Jean-Gabriel Ganascia : L’application Boomerang a été conçue par gmail pour faciliter l’utilisation de sa messagerie électronique. Elle permet de planifier l’envoi et la lecture des courriels. Ainsi, supposons que vous écriviez un message le samedi ou le dimanche, voir la nuit, lors d’une de ces insomnies dont vous êtes coutumier, et que vous souhaitiez qu’il parvienne à votre destinataire lorsqu’il sera à son bureau, par exemple le lundi matin, vous pouvez en programmer l’heure d'expédition avec Boomerang. Il est même possible de s’envoyer à soi-même un message depuis son téléphone portable, en programmant là encore l’heure d’expédition, pour se rappeler de quelque chose en temps utile, ce qui apparaît tout de même plus commode que de faire un nœud dans son mouchoir…  A cela, on doit ajouter le suivi temporel du fil d’une discussion, ce qui vous alerte lorsque, au bout d’un certain  temps, le message envoyé n’a pas reçu de réponse. Enfin, vous pouvez décider de laisser des messages reçus en attente avant de les traiter immédiatement ; à cette fin, il suffit d’indiquer l’instant de leur « réapparition » dans votre boite de messagerie. A toutes ces fonctionnalités fort utiles, Boomerang adjoint l’outil Respondable qui constitue une aide à la rédaction comme il en existe déjà beaucoup.
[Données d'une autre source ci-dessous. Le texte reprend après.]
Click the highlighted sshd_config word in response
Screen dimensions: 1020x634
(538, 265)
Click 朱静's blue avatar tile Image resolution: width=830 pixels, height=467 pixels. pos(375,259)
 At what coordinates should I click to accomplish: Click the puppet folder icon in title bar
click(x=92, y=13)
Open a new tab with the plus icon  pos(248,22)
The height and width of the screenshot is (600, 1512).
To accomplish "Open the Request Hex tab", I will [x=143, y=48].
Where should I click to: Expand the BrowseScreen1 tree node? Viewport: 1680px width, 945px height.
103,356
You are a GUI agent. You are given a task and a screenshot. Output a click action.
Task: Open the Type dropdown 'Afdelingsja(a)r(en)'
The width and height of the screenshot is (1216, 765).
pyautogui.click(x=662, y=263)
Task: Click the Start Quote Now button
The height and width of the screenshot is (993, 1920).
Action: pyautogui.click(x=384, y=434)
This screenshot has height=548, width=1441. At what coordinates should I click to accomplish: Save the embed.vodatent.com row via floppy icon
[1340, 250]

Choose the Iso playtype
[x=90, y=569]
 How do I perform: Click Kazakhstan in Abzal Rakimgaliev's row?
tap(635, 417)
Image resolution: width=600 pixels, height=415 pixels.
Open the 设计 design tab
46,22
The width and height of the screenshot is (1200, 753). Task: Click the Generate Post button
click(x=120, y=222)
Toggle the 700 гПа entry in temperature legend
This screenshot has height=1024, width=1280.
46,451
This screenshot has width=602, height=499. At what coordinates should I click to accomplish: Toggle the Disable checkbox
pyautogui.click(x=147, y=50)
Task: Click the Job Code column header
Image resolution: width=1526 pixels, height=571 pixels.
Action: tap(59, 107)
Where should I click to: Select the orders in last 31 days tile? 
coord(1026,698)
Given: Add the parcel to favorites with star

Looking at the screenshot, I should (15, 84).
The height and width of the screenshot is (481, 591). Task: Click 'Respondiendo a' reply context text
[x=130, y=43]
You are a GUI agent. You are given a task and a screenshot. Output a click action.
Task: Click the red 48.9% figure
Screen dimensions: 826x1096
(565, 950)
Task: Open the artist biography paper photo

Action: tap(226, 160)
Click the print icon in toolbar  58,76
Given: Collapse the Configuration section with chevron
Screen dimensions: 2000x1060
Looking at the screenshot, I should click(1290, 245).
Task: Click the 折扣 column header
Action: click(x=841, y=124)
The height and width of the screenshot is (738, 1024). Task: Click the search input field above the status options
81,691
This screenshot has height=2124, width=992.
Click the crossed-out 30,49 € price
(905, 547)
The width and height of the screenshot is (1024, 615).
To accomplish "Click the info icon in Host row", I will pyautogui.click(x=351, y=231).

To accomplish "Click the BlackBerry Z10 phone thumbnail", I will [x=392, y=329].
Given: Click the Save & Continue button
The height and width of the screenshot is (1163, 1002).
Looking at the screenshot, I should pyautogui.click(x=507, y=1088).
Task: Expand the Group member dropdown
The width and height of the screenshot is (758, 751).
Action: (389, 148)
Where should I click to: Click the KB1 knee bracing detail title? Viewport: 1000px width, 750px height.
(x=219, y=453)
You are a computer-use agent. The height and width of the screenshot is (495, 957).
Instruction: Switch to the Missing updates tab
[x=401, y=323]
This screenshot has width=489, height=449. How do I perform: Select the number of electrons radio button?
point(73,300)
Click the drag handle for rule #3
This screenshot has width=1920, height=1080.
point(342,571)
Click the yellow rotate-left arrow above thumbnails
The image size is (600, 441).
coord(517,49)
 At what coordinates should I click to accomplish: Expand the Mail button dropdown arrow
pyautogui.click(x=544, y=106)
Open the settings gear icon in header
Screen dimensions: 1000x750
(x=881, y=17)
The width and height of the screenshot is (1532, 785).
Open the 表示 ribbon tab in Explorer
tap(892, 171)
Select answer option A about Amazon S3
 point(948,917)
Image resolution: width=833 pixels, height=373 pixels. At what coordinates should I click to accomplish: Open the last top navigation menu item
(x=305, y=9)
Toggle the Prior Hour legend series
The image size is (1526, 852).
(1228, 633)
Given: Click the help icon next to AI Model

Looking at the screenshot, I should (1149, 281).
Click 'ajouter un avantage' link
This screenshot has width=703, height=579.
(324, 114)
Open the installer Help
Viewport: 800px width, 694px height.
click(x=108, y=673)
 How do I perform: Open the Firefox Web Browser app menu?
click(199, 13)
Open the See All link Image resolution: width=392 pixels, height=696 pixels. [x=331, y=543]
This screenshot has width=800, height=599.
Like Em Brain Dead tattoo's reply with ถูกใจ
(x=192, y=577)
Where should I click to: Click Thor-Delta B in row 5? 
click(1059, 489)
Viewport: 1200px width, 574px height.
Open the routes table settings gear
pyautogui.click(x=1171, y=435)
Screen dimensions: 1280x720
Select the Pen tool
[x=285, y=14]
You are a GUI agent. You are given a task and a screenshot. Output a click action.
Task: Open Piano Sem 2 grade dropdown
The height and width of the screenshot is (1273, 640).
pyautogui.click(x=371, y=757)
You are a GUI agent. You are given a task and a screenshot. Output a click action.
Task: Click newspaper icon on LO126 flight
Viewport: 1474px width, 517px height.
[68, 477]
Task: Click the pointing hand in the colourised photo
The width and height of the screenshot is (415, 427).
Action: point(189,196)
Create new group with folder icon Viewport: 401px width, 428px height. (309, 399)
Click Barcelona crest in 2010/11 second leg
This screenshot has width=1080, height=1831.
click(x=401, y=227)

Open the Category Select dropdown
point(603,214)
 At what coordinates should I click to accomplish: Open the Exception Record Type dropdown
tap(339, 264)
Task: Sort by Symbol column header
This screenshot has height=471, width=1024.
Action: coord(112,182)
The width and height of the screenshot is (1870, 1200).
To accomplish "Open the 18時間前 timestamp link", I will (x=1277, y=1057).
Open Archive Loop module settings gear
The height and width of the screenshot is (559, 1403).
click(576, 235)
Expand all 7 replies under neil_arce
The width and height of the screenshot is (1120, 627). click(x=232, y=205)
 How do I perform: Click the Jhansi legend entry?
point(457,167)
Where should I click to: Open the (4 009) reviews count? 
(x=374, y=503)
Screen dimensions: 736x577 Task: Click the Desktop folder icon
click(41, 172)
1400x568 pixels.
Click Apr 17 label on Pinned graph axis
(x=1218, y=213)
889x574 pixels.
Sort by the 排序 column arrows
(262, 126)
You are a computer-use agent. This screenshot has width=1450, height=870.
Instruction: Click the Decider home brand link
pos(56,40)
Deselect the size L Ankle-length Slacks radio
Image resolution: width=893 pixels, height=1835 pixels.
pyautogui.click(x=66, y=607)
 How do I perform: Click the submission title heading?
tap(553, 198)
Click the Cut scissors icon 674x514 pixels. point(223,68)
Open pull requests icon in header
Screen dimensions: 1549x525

Cependant, à la différence de celles qui sont intégrées dans les traitements de textes, celle-ci apparaît spécialisée dans la correspondance électronique et prétend aider à rédiger des courriels plus attrayant pour leur destinataire, parce que mieux écrit, plus concis et plus précis.

L’application met en avant l’usage d’une intelligence artificielle. En quoi consiste-t-elle et à quel moment celle-ci est-elle utilisée ?

S’il est facile de calculer le nombre de caractères du titre, le nombre de mots du corps du message ou le nombre de questions qu’il contient, les autres critères d’évaluation de l’« attractivité » des messages apparaissent beaucoup plus ardus à pondérer. On doit recourir à des techniques de traitement automatique du langage naturel qui, sous certaines hypothèses, autorisent à établir un modèle de « lisibilité », de « positivité », de « politesse » ou de « subjectivité » du texte. C’est ce qui a été fait dans ce logiciel actuel. Toutefois, la tâche paraît quelque peu insurmontable. Ainsi, que signifie la « subjectivité » d’un message ? Est-ce uniquement lié à l’usage du pronom personnel « je » ? Ou, pour la politesse, est-ce que cela tient au lexique, au ton adopté, à la tournure des phrases, à l’emploi de formules introductives ? On conçoit aisément que les techniques du traitement automatique du langage naturel ne suffisent pas à quantifier de façon indiscutable ces critères. Dès lors, on peut être tenté de recourir à d’autres techniques d’intelligence artificielle, en particulier à l’apprentissage machine, qui construit automatiquement ces modèles à partir d’exemples annotés ; c’est ce que suggèrent les promoteurs du projet, sans toutefois indiquer précisément où ils en sont actuellement dans le recours à ces techniques.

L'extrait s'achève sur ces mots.